[Records drawn from a dataset]
++++++
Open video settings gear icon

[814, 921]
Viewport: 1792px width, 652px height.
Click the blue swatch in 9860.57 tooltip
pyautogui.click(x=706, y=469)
++++++
What you are asked to do -
Render each line of the records above as a JSON list of strings, with one string per line and blank lines omitted.

Result -
[
  "Open video settings gear icon",
  "[814, 921]",
  "Viewport: 1792px width, 652px height.",
  "Click the blue swatch in 9860.57 tooltip",
  "pyautogui.click(x=706, y=469)"
]